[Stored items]
▼

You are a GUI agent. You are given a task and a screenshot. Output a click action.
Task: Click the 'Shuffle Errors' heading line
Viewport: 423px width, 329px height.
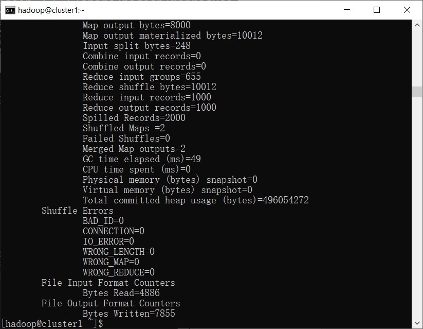(77, 211)
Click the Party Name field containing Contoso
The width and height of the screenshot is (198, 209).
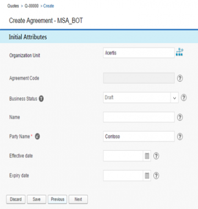pos(139,137)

▲

Your answer must be the lines from the one holding "Click the Party Name field containing Contoso" through the final line of the records above, exactly as written and without any pictures.

**Exercise response:**
Click the Party Name field containing Contoso
The width and height of the screenshot is (198, 209).
pos(139,137)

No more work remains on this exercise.